From mboxrd@z Thu Jan  1 00:00:00 1970
Return-Path: <linux-kernel-owner@vger.kernel.org>
Received: (majordomo@vger.kernel.org) by vger.kernel.org via listexpand
	id S933309AbaJ2O1H (ORCPT <rfc822;w@1wt.eu>);
	Wed, 29 Oct 2014 10:27:07 -0400
Received: from bombadil.infradead.org ([198.137.202.9]:41739 "EHLO
	bombadil.infradead.org" rhost-flags-OK-OK-OK-OK) by vger.kernel.org
	with ESMTP id S932476AbaJ2O1F (ORCPT
	<rfc822;linux-kernel@vger.kernel.org>);
	Wed, 29 Oct 2014 10:27:05 -0400
Date: Wed, 29 Oct 2014 15:26:54 +0100
From: Peter Zijlstra <peterz@infradead.org>
To: Oleg Nesterov <oleg@redhat.com>
Cc: Mike Galbraith <umgwanakikbuti@gmail.com>, mingo@kernel.org,
        torvalds@linux-foundation.org, tglx@linutronix.de,
        ilya.dryomov@inktank.com, linux-kernel@vger.kernel.org,
        Eric Paris <eparis@redhat.com>, rafael.j.wysocki@intel.com
Subject: Re: [PATCH 00/11] nested sleeps, fixes and debug infrastructure
Message-ID: <20141029142654.GD3337@twins.programming.kicks-ass.net>
References: <20140924081845.572814794@infradead.org>
 <1411633803.15810.12.camel@marge.simpson.net>
 <20140925090619.GA5430@worktop>
 <20140925091556.GB5430@worktop>
 <20141002102251.GA6324@worktop.programming.kicks-ass.net>
 <20141002121553.GB6324@worktop.programming.kicks-ass.net>
 <20141027134103.GA10476@twins.programming.kicks-ass.net>
 <20141028000703.GA22964@redhat.com>
 <20141028082335.GM3337@twins.programming.kicks-ass.net>
 <20141029000055.GA12107@redhat.com>
MIME-Version: 1.0
Content-Type: text/plain; charset=us-ascii
Content-Disposition: inline
In-Reply-To: <20141029000055.GA12107@redhat.com>
User-Agent: Mutt/1.5.21 (2012-12-30)
Sender: linux-kernel-owner@vger.kernel.org
List-ID: <linux-kernel.vger.kernel.org>
X-Mailing-List: linux-kernel@vger.kernel.org

On Wed, Oct 29, 2014 at 01:00:56AM +0100, Oleg Nesterov wrote:
> On 10/28, Peter Zijlstra wrote:

> > So I talked to Rafael yesterday and I'm going to replace all the
> > wait_event*() stuff, and I suppose also freezable_schedule() because
> > they're racy.
> >
> > The moment we call freezer_do_not_count() the freezer will ignore us,
> > this means the thread could still be running (albeit not for long) when
> > the freezer reports success.
> 
> Yes, sure. IIRC the theory was that a PF_FREEZER_SKIP will do nothing
> "wrong" wrt freezing/suspend before it actually sleeps, but I guess
> today we can't assume this.

Esp. the wait_event_freezable*() family seems suspicious in that the
cond stmt can actually result in quite a lot of code.
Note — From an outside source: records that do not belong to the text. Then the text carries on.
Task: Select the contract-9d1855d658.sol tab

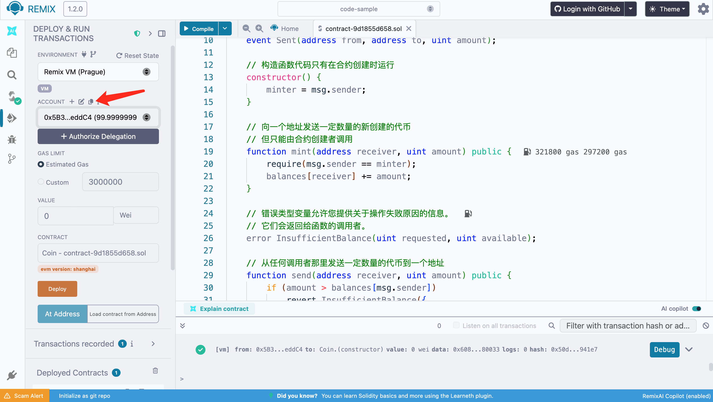Action: pyautogui.click(x=363, y=28)
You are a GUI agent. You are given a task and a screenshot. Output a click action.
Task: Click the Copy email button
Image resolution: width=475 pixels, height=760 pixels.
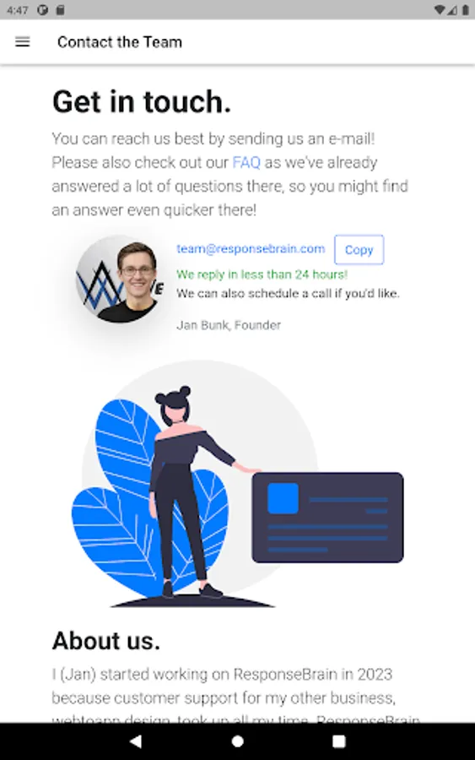pyautogui.click(x=359, y=250)
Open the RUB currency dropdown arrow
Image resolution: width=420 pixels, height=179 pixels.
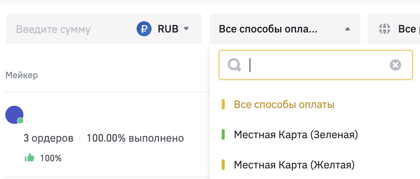[x=186, y=29]
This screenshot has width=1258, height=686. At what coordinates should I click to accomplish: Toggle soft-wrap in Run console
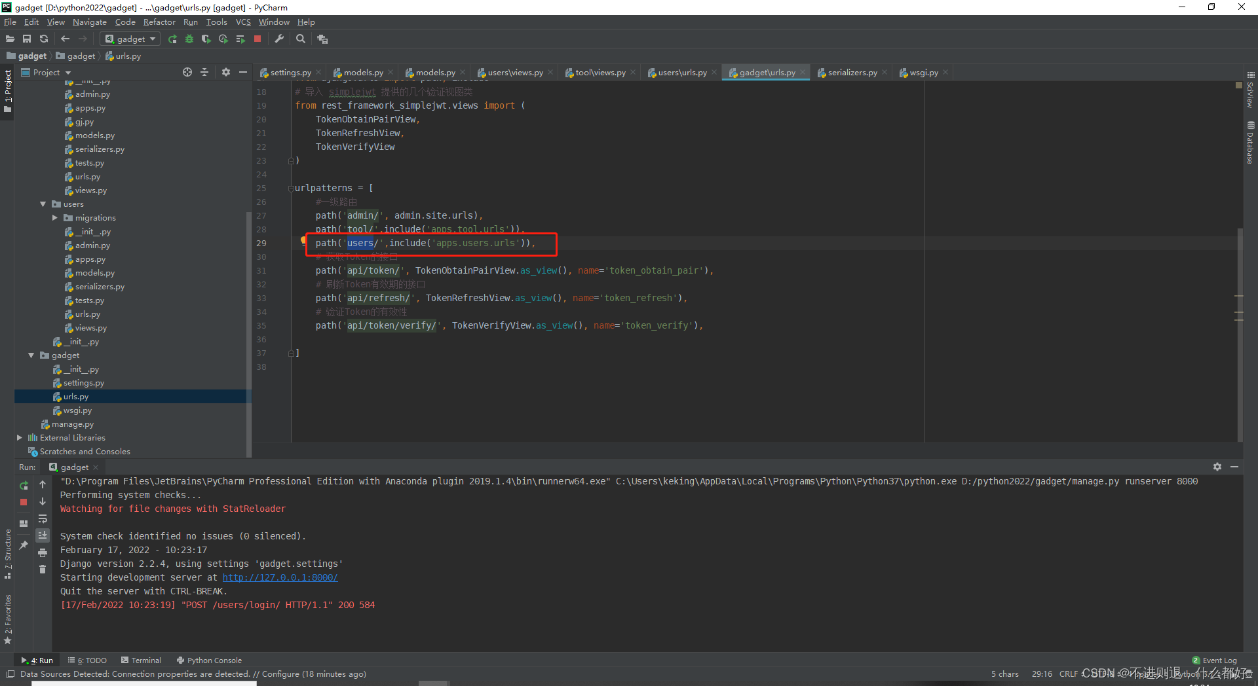pyautogui.click(x=43, y=519)
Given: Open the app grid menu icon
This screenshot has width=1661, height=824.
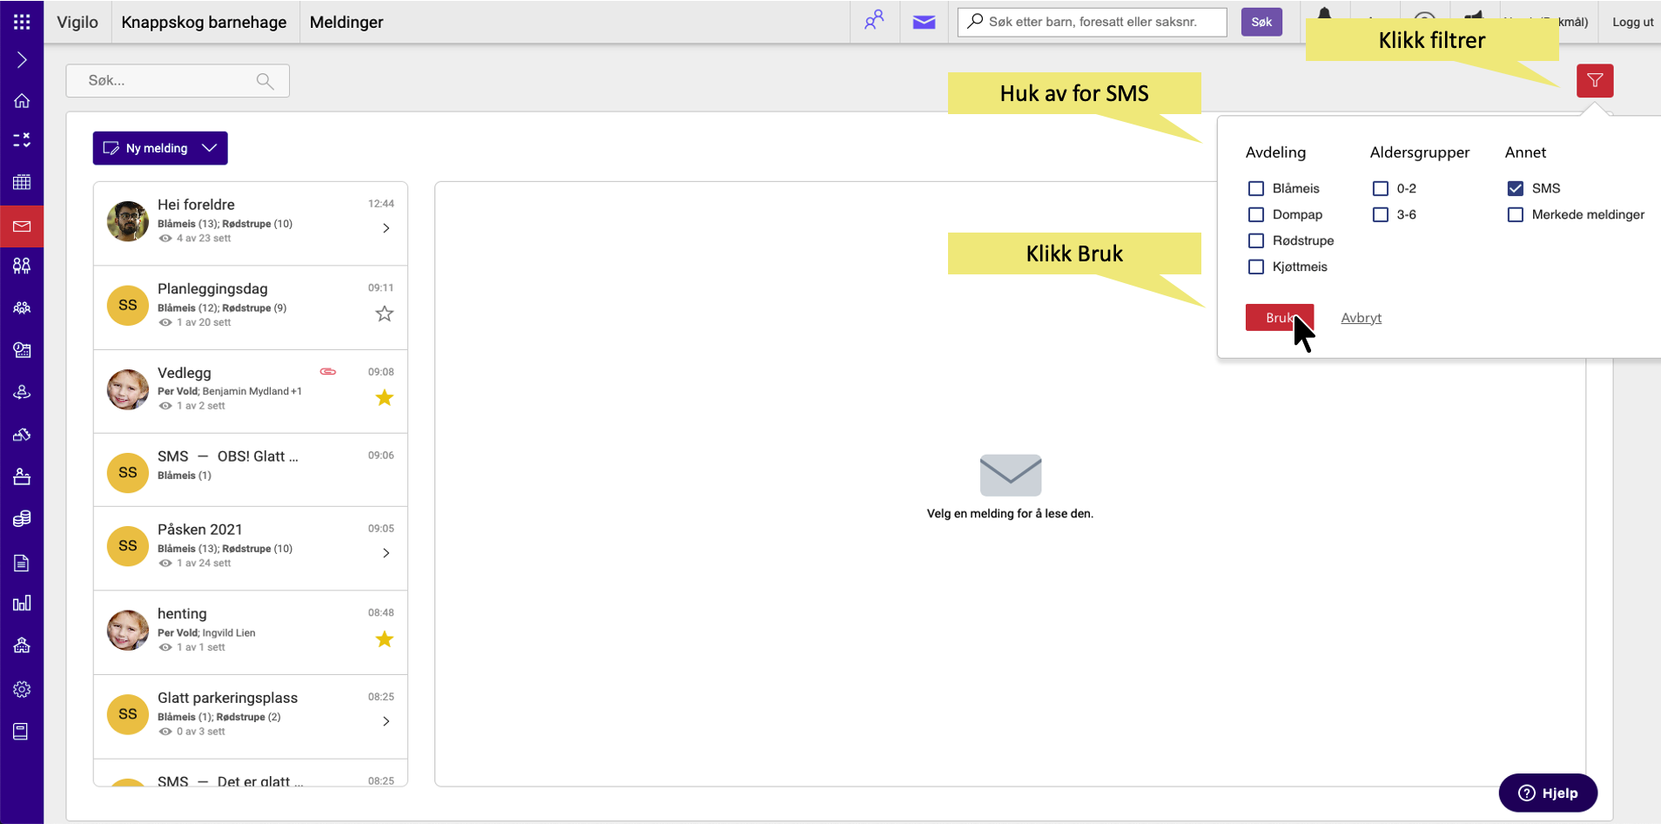Looking at the screenshot, I should [22, 22].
But see below, I don't think we have a guarantee it will _ever_ sleep.

Also, this calls schedule(); try_to_freeze() in a suitable loop that's
safe against spurious wakeups, OTOH..

> > Ideally I'll be able to kill the entire freezer_do_not_count() stuff.
> 
> Agreed... but it is not clear to me what exactly we can/should do.

.. I looked at freezable_schedule() and I'm not sure how to 'fix' that.
The problem being things like signal.c:ptrace_stop() that will actually
misbehave in the face of spurious wakeups as allowed by try_to_freeze().

Then again, freezable_schedule() isn't nearly as bad as the
wait_event_freezable() stuff because it does indeed guarantee the task
only calls schedule().

Then again, it is possible to miss these tasks and report freeze success
with a running task all the same, suppose its already woken but
preempted before freezer_count(). The for_each_process_thread() loop in
try_to_freeze_tasks() will skip over it.

And all I can come up with is horrible.. maybe for another day.